L'Italie célèbre actuellement, avec faste, les quatre-vingts ans de l'avènement de la République.
L'échec récent d'un référendum destiné à valider une loi que l'on peut qualifier de scélérate a mis en difficulté son initiatrice, Giorgia Meloni. La déconvenue de Georgette prouve la solidité de la Constitution, ce qui semble paradoxal dans un pays où l'instabilité gouvernementale est congénitale. L'apparition d'un nouveau parti fasciste concurrent du mouvement "méloniste" devrait confirmer cet état de fait lors des prochaines consultations électorales. Si les loups se dévorent entre eux, tant mieux pour la démocratie.
Je ne puis résister au plaisir d'insérer ici un (trop) court extrait du chef-d'œuvre de Dino Risi Une vie difficile dans lequel le couple formé par le génial Alberto Sordi (Silvio) et la belle Lea Massari (Elena), en pleine période de disette, est invité par un marquis, ami de la famille d'Elena, à dîner à la table de fervents monarchistes le soir où sont annoncés les résultats du référendum "pour ou contre la République". Nos principaux personnages, n'écoutant que leur estomac, font beaucoup d'efforts pour dissimuler leur bonheur de voir entérinée leur conviction républicaine.

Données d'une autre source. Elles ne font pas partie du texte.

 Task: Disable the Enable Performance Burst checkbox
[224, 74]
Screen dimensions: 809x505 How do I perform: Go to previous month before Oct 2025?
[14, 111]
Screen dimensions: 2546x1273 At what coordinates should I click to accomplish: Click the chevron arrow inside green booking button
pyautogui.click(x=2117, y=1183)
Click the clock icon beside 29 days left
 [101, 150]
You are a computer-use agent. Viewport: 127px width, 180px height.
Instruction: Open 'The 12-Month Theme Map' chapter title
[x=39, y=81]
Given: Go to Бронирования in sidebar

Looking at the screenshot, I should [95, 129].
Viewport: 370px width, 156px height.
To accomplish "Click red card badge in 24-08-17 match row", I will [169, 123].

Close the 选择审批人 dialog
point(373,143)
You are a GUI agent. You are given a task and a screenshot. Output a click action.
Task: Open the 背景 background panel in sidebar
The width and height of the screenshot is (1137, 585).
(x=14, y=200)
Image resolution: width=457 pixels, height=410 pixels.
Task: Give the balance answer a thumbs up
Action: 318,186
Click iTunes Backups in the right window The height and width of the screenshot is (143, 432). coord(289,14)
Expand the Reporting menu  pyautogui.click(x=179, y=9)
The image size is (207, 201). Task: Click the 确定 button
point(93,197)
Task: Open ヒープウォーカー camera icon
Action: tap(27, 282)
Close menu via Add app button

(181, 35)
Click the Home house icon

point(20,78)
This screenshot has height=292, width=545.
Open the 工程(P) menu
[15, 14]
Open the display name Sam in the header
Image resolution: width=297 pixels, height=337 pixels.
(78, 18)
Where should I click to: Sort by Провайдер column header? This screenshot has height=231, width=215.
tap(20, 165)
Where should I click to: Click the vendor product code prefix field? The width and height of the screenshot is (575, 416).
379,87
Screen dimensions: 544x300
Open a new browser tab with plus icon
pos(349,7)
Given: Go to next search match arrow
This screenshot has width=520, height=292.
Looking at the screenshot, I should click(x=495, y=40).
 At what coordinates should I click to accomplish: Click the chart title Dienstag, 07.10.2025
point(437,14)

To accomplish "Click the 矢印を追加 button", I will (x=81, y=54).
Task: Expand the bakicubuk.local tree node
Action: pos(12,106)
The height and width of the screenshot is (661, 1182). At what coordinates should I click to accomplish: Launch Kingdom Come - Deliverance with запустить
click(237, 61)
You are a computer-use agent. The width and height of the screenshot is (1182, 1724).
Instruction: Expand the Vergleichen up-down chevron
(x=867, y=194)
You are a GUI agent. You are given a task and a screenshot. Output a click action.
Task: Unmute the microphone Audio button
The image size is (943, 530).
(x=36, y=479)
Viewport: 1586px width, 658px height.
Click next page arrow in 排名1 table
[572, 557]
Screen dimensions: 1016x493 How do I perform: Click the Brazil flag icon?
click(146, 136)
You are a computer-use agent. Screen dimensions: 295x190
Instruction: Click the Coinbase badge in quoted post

L'extrait ne comporte pas de sous-titres, ce qui ne devrait guère en altérer la compréhension.
Le film demeure l'une de mes œuvres favorites du cinéma italien de la grande époque. Je le recommande vivement.
On trouve le film, en location ou à l'achat, sur la plupart des plateformes VOD.
Le DVD de Studio Canal est plus coûteux.